This prospective study provided very promising results and suggests undertaking the following actions:


  • Confirmation and refinement of the conclusions reached in this study with an extended evaluation of the AltiDop/SMRT simulator. For that purpose, it would be necessary to define even more realistic synthetic snowpacks, built from in-situ snow measurements (over land ice AND sea ice). The waveforms, simulated using these snowpacks, must then be compared to real altimetry acquisitions overflying in-situ sites measurement.

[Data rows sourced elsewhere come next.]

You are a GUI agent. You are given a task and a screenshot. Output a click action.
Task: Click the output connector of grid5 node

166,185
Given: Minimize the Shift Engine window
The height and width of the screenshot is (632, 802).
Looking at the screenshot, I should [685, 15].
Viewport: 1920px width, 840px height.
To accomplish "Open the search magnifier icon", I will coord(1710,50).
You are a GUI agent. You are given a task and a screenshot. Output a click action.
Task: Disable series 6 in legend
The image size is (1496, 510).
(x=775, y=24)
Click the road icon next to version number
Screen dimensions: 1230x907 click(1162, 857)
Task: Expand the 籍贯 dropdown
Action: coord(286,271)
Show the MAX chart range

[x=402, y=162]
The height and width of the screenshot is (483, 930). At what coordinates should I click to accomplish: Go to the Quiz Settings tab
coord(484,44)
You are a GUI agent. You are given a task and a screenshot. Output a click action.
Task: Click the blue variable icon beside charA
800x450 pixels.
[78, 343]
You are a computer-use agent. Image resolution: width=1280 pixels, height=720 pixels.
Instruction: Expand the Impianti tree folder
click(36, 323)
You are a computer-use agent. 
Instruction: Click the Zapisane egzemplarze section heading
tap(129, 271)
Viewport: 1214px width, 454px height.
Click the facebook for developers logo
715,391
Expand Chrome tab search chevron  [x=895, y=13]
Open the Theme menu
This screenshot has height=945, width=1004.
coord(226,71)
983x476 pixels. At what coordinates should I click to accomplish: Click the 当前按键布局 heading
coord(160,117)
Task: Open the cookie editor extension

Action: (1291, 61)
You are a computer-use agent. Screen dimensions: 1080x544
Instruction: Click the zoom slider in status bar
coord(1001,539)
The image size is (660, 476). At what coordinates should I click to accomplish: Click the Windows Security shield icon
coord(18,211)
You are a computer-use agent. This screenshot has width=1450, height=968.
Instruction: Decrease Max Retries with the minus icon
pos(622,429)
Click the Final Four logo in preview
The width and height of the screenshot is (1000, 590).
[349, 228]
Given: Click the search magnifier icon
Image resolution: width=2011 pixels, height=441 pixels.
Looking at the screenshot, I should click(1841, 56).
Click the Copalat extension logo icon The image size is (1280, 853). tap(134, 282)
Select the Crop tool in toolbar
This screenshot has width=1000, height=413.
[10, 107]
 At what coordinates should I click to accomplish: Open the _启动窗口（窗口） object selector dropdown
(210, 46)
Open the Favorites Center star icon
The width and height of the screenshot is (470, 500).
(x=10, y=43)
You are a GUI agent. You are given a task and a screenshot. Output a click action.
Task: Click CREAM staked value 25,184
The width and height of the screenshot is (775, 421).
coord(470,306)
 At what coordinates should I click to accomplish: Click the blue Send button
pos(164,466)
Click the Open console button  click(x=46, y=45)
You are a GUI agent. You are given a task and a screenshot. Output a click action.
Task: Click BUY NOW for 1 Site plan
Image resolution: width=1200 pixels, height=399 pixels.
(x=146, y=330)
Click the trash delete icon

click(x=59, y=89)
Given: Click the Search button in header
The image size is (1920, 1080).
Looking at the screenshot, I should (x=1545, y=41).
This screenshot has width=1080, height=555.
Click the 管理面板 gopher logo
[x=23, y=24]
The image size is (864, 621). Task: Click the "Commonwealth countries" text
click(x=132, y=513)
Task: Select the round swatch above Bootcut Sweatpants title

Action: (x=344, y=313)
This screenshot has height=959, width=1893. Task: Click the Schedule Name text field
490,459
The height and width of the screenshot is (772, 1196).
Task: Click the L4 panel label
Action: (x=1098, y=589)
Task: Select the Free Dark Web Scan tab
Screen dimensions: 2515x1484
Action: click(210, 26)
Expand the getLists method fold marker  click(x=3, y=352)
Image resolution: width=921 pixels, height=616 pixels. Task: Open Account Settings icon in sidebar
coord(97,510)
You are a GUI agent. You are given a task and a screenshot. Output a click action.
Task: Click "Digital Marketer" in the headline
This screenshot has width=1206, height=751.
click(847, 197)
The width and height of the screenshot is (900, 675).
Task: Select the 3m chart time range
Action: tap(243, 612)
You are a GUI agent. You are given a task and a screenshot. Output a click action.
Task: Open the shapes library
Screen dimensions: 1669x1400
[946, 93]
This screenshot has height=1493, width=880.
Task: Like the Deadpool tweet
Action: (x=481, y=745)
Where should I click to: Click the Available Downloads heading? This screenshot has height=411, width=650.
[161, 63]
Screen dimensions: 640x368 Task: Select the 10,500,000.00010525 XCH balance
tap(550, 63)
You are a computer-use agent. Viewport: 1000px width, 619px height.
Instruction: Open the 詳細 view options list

=> IGE is currently writing a scientific publication following this workplan, with the support of CLS

  • Simulations performed with SMRT can be improved in Ka band (and lower frequencies) by taking into account 2nd order scattering. Progress has also to be made in the understanding of snow surface roughness and its impact into radar altimetry measurements.
  • Sensitivity studies must be conducted at global scales to account for the snow parameters variation over the cryosphere. Over ice sheets, seasonal variations of the snowpack must also be studied.
  • Most of the results have been obtained for ice sheet surfaces. Sea-ice surfaces must be investigated as well. Snow depth and freeboard estimations are among the main objectives of the CRISTAL mission. However, the lack of snow in-situ data over sea-ice prevents currently from precisely setting the synthetic snowpack.
  • Specific level-2 algorithms employed for acquisitions made over snow surfaces still have to be improved, to reach user requirements. In particular the waveform retracking, and the algorithms exploiting Ku/Ka measurements (to estimate snow depth and/or volume scattering). This is true for the future CRISTAL mission but also for improving the current altimetry dataset. The simulation analysis made on this study (WP3) demonstrates that the surface elevation derived from the waveforms is sensitive to several snowpack parameters (namely: snow density, snow grain size & mean square slope), for both LRM and SAR modes and both the Ku and Ka bands. Therefore, alternatives to empirical retrackers have to be carefully and urgently considered. We strongly recommend to define, develop and validate retrackers based on physical modeling of the backscattered signal. The number of parameters impacting the shape of the waveforms is great but we are confident that CRISTAL configuration, based on simultaneous Ku/Ka and LRM/SAR/SARin modes, will provide enough measurements to discriminate/retrieve these parameters. This is the big challenge we have to face for the CRISTAL mission. Simulations must definitely help to do that job and the simulation tools (coupling radiometric and altimeter models) that have been developed must play an important role for better processing the future measurements over the cryosphere.
  • An important point that has not been exploited in this study is that that radiometric model used is valid for simulating altimeter measurements but also for generating radiometer brightness temperatures and thus simulating radiometer measurements as well. We already know the great benefit of exploiting simultaneous observations from altimeter and radiometer looking at the same surface. Recent studies have shown the interest of such an approach for determining properties of the snow pack (age of the ice, type of swow etc, …). CRISTAL will embark a radiometer. Working on the coupling of altimeter and radiometer simulation could be largely beneficial for improving the future performance of the CRISTAL mission.